Chitin synthesis and inhibition: a revisit.

Abstract

Chitin is an abundant biologically important aminopolysaccharide composed of N-acetyl-D-glucosamine units. Individual polymers, which are synthesized intracellularly by chitin synthase (CS), a membrane-bound glycosyl transferase, are translocated across the plasma membrane and coalesce to form rigid crystallites. These crystallites, inter alia, are integral parts of septa and cell walls in yeast and filamentous fungi, respectively, and of cuticles in invertebrates, notably crustaceans and insects. Despite decades of intensive research, many events associated with the complexity of chitin formation and deposition are still obscure, or only partially understood.
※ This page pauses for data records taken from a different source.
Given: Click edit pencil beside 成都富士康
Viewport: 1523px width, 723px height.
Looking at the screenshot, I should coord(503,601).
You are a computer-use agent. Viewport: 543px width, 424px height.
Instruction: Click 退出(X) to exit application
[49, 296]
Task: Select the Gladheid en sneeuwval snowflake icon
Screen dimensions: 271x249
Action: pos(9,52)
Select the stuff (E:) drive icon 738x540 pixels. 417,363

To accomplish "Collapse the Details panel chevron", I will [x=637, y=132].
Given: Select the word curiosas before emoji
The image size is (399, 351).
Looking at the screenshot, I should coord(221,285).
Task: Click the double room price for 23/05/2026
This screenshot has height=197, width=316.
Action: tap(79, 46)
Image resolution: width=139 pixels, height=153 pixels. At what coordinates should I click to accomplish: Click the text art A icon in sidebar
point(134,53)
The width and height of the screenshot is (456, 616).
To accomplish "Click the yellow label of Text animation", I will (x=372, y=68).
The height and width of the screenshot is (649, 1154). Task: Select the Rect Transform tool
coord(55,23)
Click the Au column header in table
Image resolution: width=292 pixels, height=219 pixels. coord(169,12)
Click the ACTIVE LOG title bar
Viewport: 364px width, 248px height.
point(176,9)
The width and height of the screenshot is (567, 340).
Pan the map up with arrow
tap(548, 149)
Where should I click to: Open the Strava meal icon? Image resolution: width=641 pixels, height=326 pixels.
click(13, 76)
The list includes the hormonal control of CS at the transcriptional and translational levels as well as the post-translational CS packaging; trafficking and guidance of CS clusters to proper sites in the cells and their intricate insertion into the plasma membranes; activation of the catalytic step and its control or modulation; and translocation of chitin chains across cell membranes, their orientation, fibrillogenesis and association with other extracellular structural components such as polysaccharides (fungi) and cuticular proteins (insects). Also the precise biochemical lesions inflicted by CS inhibitors, such as the acylurea insect growth regulators, are largely unclear. The recent isolation and sequencing of insect CS genes should help in elucidating various aspects of chitin biochemistry and inhibition. In particular, the large number of transmembrane segments, characteristic of the insect CS, are speculated to be involved in chitin translocation and are expected to shed light on the mode of action of acylurea insecticides.